Dana White, presidente ejecutivo de la UFC, la organización más importante de las artes marciales mixtas, ha dado un paso trascendental hacia el boxeo. No se trata sólo de aparecer como copromotor del combate entre Canelo Álvarez y Terence Crawford, sino de formar parte de un cambio de paradigma en la forma de organizar peleas y estructurar campeonatos.

¿Qué se trae entre manos?
● White ha firmado un acuerdo con Turki Al-Sheikh para crear una nueva promotora de boxeo que funcione con la agilidad, el sentido de espectáculo y la potencia mediática que caracteriza a la UFC.
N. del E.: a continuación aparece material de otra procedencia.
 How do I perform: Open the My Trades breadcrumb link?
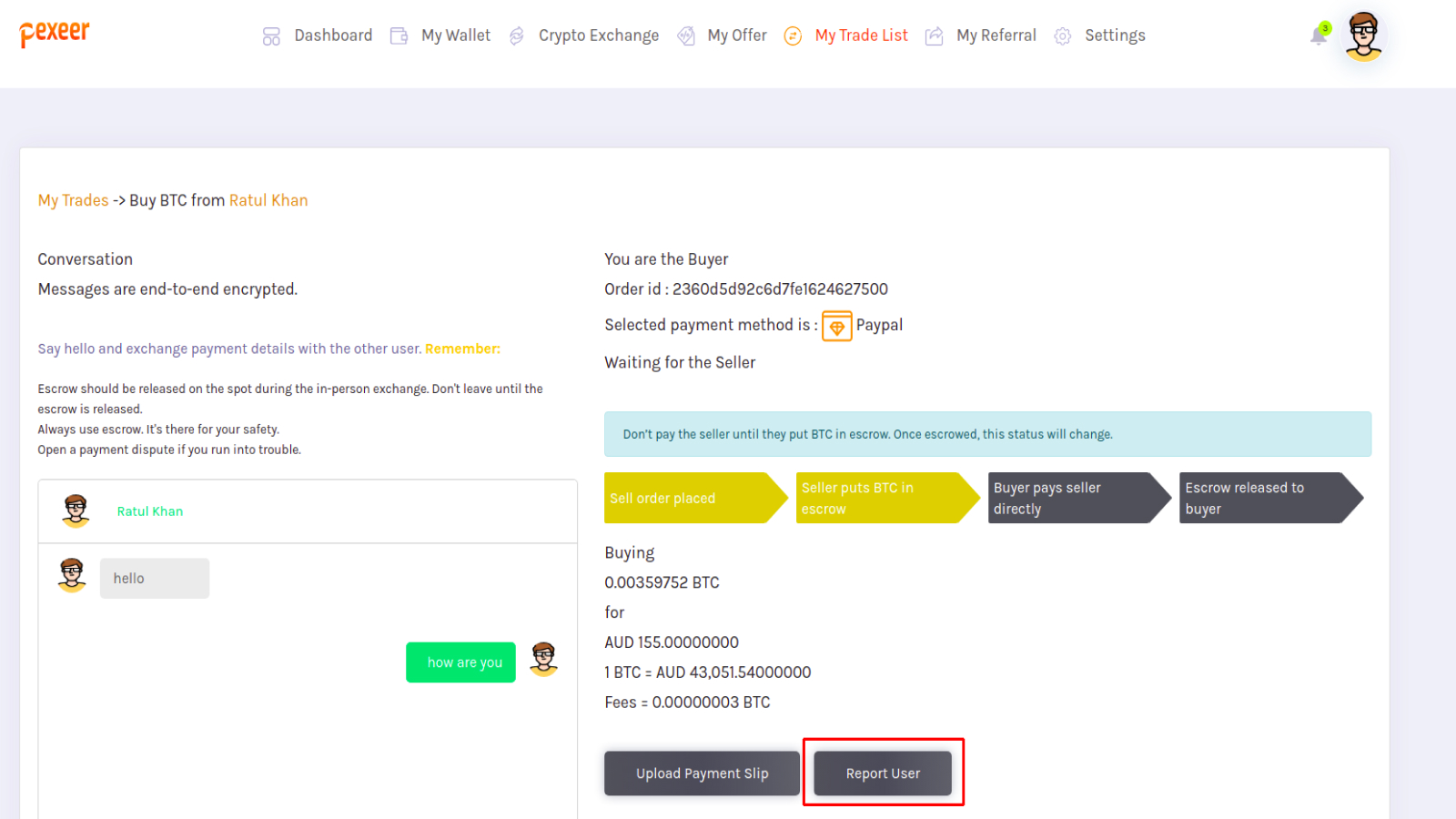73,200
● Ya actúan como copro­motores del gran duelo entre Canelo y Crawford, lo que marca su primera gran incursión práctica en el boxeo tradicional.

Modelos que apuntan a cambiar las reglas del juego
Dana White plantea una transformación en algunos de los grandes problemas que los aficionados al boxeo han criticado por años:
● Demasiadas divisiones de peso, cinturones múltiples y organismos con criterios distintos que diluyen la claridad sobre quién es realmente el campeón del mundo.

● White menciona que planean reducir las divisiones a ocho para los hombres y cuatro para mujeres, con un solo campeón por categoría.

● También, que buscarán hacer aproximadamente 12 carteleras al año, con mejores pagos, derechos de transmisión globales, producción de alta calidad y mayor coherencia para el aficionado que exige ver “los mejores contra los mejores”.

Potencial impacto
● Si la nueva promotora logra consolidarse, podría generar competencia para los organismos de boxeo clásicos — WBC, WBA, IBF, WBO —, cambiando cómo se organizan los títulos.

● Aumentaría la visibilidad internacional del boxeo, tanto en mercados nuevos como en transmisiones digitales y plataformas globales.

● Podría presionar para que otras promotoras se adapten: un mayor enfoque en calendarios claros de peleas, menos demoras, luchas más justas, mejores repartos de ganancias.

Lo que viene
● Veremos si este modelo cumple con lo prometido: menos divisiones, un solo cinturón por categoría, carteleras frecuentes y transparencia.

● La pregunta clave: ¿Cómo reaccionarán los organismos actuales de boxeo y los promotores tradicionales ante esta iniciativa?

● También será decisivo cómo se recibe esto desde la base: peleadores, aficionados, medios, plataformas de streaming y patrocinadores.